**WHAT IS NEEDED**. I would like the lines below, from the one with "You are a computer-use" through the one with "Screen dimensions: 1225x980", copied exactly and without any pictures.

**MATERIAL TO PROCESS**.
▼▼▼

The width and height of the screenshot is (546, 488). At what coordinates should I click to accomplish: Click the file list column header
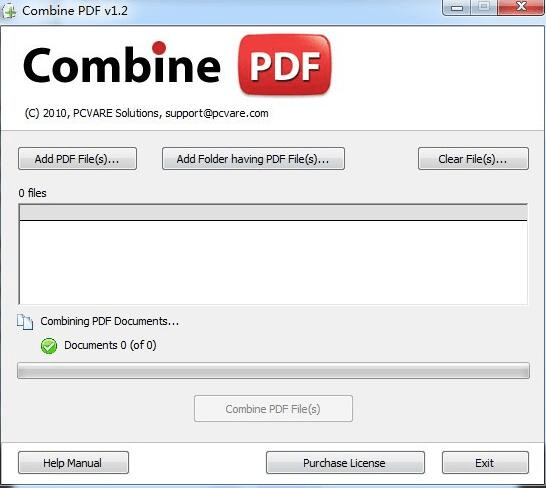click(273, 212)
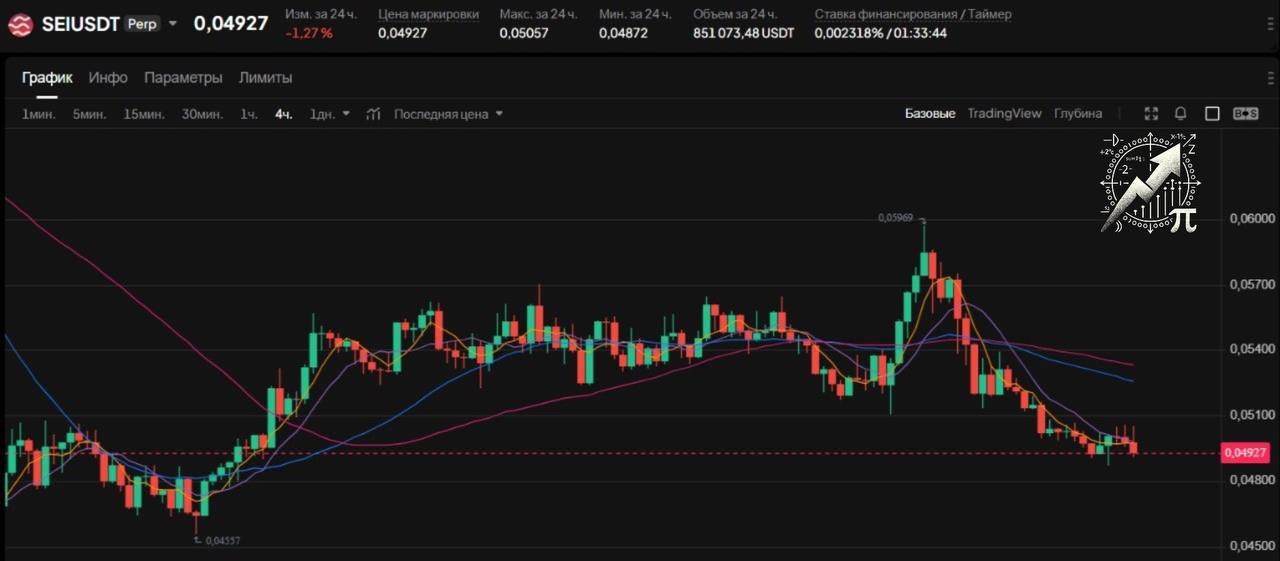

▲▲▲
▼▼▼

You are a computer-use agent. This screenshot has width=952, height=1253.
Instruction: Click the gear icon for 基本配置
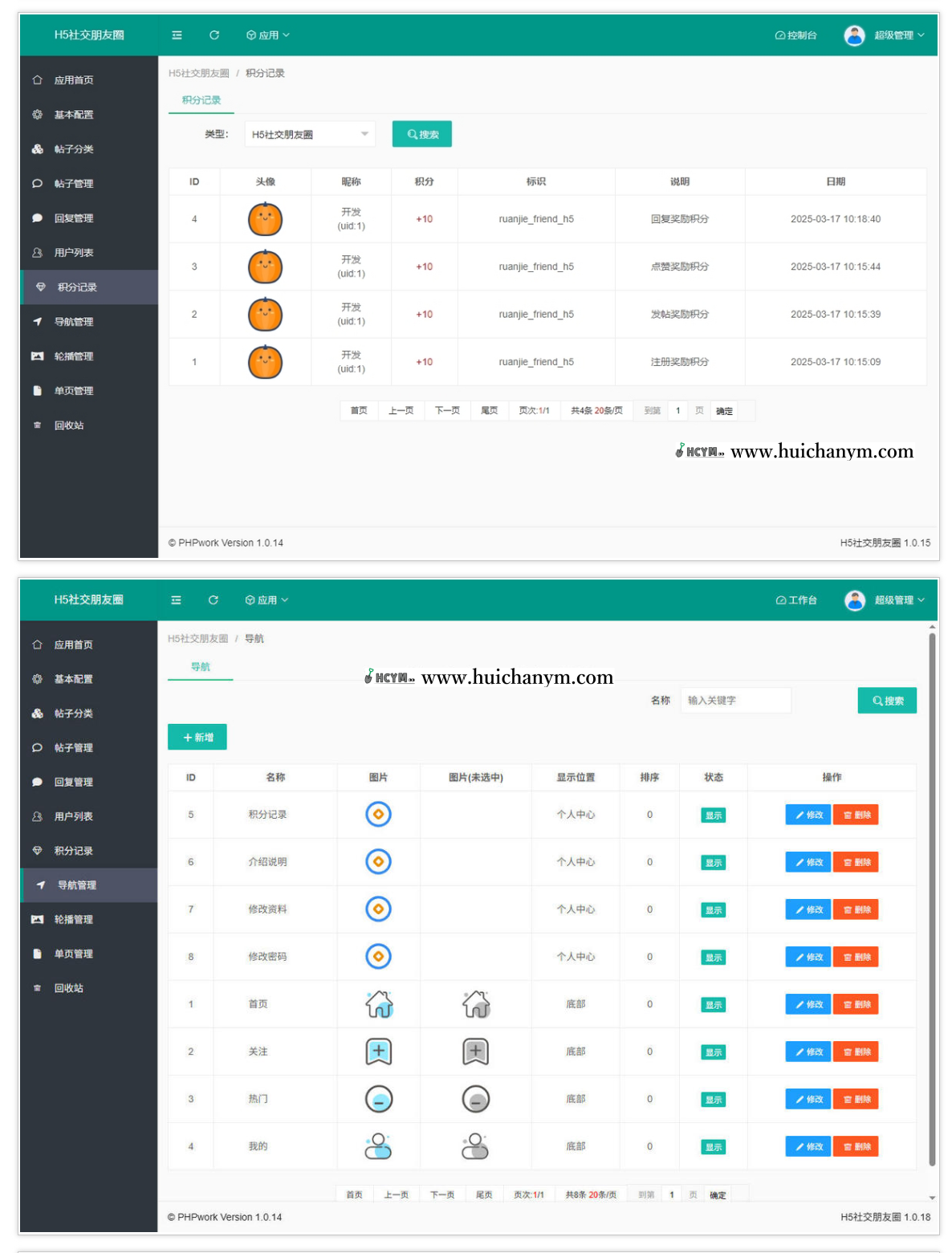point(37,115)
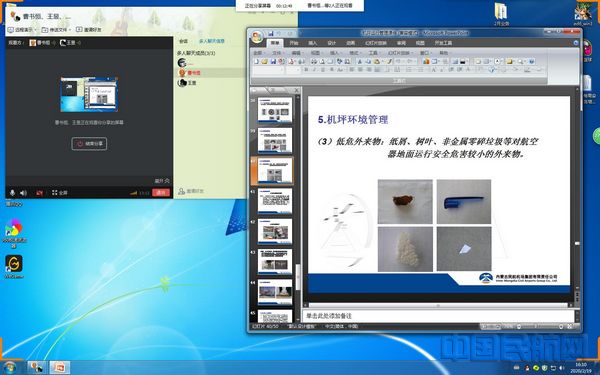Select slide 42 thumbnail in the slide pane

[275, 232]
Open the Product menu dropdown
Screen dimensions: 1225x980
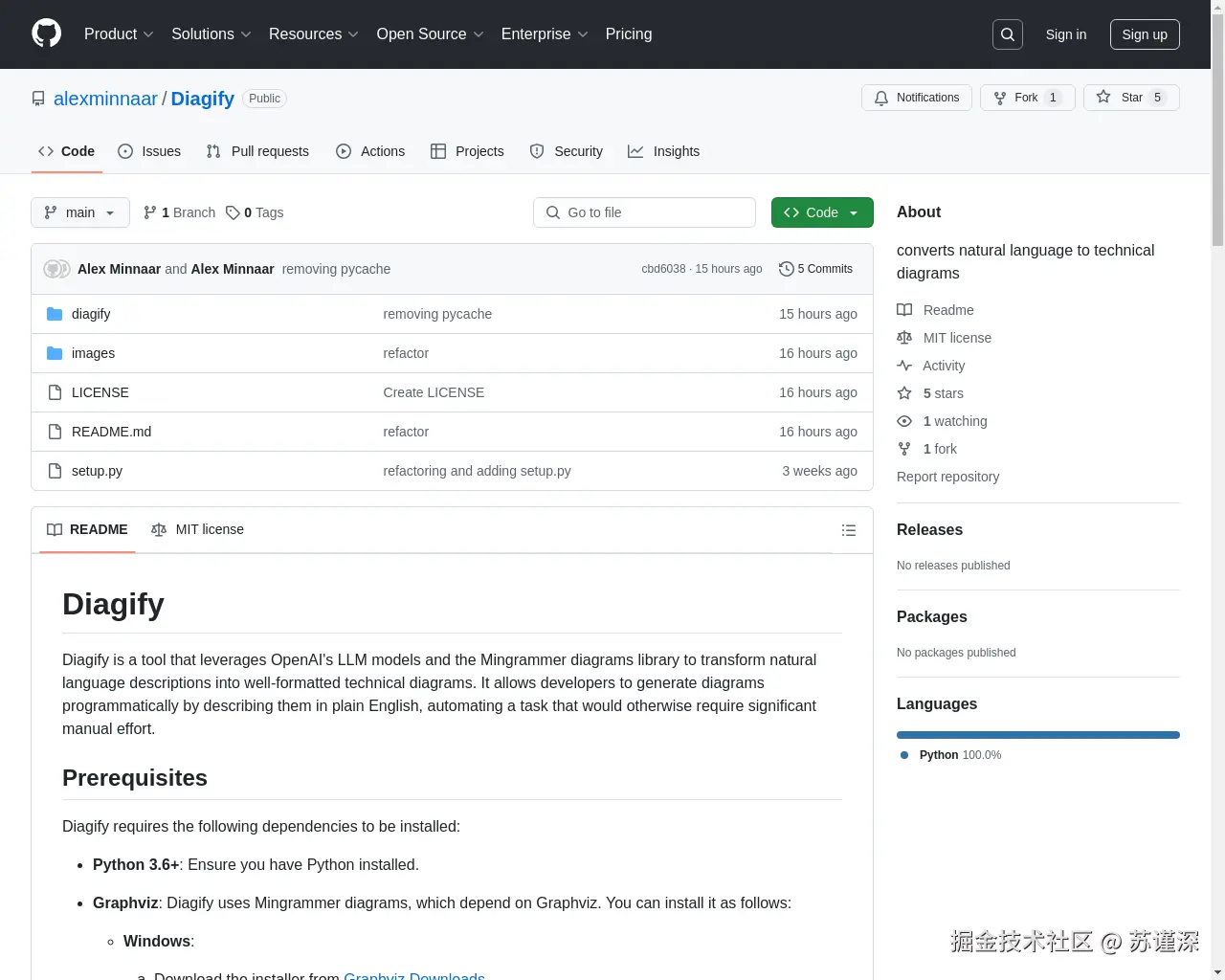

▲▲▲

**ANSWER**.
You are a computer-use agent. This screenshot has width=952, height=1253.
Instruction: Click the gear icon for 基本配置
point(37,115)
Select slide 42 thumbnail in the slide pane

[275, 232]
Open the Product menu dropdown
Screen dimensions: 1225x980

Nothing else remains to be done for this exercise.